住血吸虫症とはどんな感染症か

 住血吸虫症の主な病原体は、日本住血吸虫、マンソン住血吸虫、メコン住血吸虫、ビルハルツ住血吸虫で、前三者は肝臓の、後者は膀胱の病気を引き起こします。
 日本住血吸虫症の感染源は、川や田んぼにすむ小さな巻貝のミヤイリガイで、ミヤイリガイから幼虫が水中に泳ぎ出し、ヒトが水と接触すると感染期幼虫(セルカリア)が皮膚から侵入します。
 日本では、甲府盆地や利根川流域、広島県片山地方、九州筑後地方などにミヤイリガイが生息していたため、これらの地域で古くから日本住血吸虫症が流行していました。しかし、住血吸虫症対策や有病地の都市化などによってミヤイリガイの生息域が狭まり、患者数は減少し、1976年の新規感染者を最後に、現在まで新たな感染者はいません。
 1996年、日本住血吸虫症の撲滅宣言がなされました。甲府盆地の一部には、現在もミヤイリガイが生息していますが、日本住血吸虫の感染は報告されていません。

症状の現れ方

 セルカリアは皮膚から侵入するので、侵入を受けた部分がかゆくなり、赤くはれてきます。感染後1〜2カ月たつと、発熱、腹痛、血の混じった便(血便)などの症状が出てきます。これは、住血吸虫の成虫が腸や肝臓の血管のなかで産卵を始めるためです。
 成虫には雌雄(しゆう)の別があり(ほかの吸虫類はすべて雌雄同体)、雄が雌を抱きかかえた状態で産卵します。虫卵は肝臓の血管(門脈(もんみゃく))や腸の血管に詰まり、激しい免疫反応を引き起こします。腸では虫卵のまわりの組織が破壊され、腸に出血するようになります。
 肝臓では、肝細胞が免疫細胞に圧迫されて破壊され、肝臓の機能は失われていきます。

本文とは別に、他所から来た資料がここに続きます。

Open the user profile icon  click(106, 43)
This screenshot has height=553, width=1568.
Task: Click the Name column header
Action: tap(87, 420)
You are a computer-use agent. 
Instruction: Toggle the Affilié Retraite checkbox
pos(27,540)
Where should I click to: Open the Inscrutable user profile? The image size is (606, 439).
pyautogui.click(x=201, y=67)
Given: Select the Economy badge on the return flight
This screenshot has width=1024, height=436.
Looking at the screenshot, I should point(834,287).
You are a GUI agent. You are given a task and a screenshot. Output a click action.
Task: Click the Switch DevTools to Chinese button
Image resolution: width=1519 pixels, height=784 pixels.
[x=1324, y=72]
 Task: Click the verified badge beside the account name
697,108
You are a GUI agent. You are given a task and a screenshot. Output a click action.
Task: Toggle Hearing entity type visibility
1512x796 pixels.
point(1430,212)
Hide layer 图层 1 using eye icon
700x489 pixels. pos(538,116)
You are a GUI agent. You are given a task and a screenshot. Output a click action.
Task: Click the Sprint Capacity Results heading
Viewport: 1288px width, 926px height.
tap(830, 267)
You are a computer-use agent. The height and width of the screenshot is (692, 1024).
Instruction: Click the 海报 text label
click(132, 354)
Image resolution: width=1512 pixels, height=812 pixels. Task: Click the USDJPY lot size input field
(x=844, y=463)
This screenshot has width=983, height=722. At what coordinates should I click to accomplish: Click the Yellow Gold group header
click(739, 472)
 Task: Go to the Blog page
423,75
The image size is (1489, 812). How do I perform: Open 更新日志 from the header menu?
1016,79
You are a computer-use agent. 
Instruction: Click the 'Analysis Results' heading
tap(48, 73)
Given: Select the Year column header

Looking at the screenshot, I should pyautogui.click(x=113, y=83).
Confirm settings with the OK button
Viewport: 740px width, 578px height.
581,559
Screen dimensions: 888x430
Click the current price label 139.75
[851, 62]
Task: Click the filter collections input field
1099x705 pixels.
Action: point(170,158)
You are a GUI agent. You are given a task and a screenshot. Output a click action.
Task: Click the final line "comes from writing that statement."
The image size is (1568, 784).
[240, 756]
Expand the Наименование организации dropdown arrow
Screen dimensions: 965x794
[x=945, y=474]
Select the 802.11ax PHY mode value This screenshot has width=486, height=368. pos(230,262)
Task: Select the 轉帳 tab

数年たつと肝硬変(かんこうへん)になり、腹水がたまると同時に脾臓(ひぞう)がはれてきます。放置すると死に至ります。
 アフリカに分布するビルハルツ住血吸虫は、成虫が膀胱の血管に寄生するので、血尿が出るのが特徴です。

検査と診断

 便のなかから虫卵を検出します。ビルハルツ住血吸虫では、尿から虫卵を検出します。血清検査も有効です。海外の流行地ではこれらの方法に合わせて、肝臓の病変や脾臓のはれを超音波検査によって診断しています。
 過去に流行地に住んでいた人では、直腸検診で死んだ虫卵が見つかることがありますが、血清検査で陰性であれば治療の必要はありません。

治療の方法

 抗寄生虫薬のプラジカンテル(ビルトリシド)が有効です。肝硬変にまで進行した場合には、肝硬変に対する治療を行いますが、予後は不良です。セルカリアによる湿疹には、症状を和らげる治療を行います。

住血吸虫症に気づいたらどうする

 住血吸虫症は症状からの診断が難しいので、予防に努めることが大切です。住血吸虫症は中国、フィリピン、メコン川流域、アフリカ全域、南米、中近東などで広く流行しています。日本住血吸虫以外の住血吸虫も、感染源は淡水に住む巻貝なので、それらの地域では川や湖で泳いだり、水浴びをしたりしないようにします。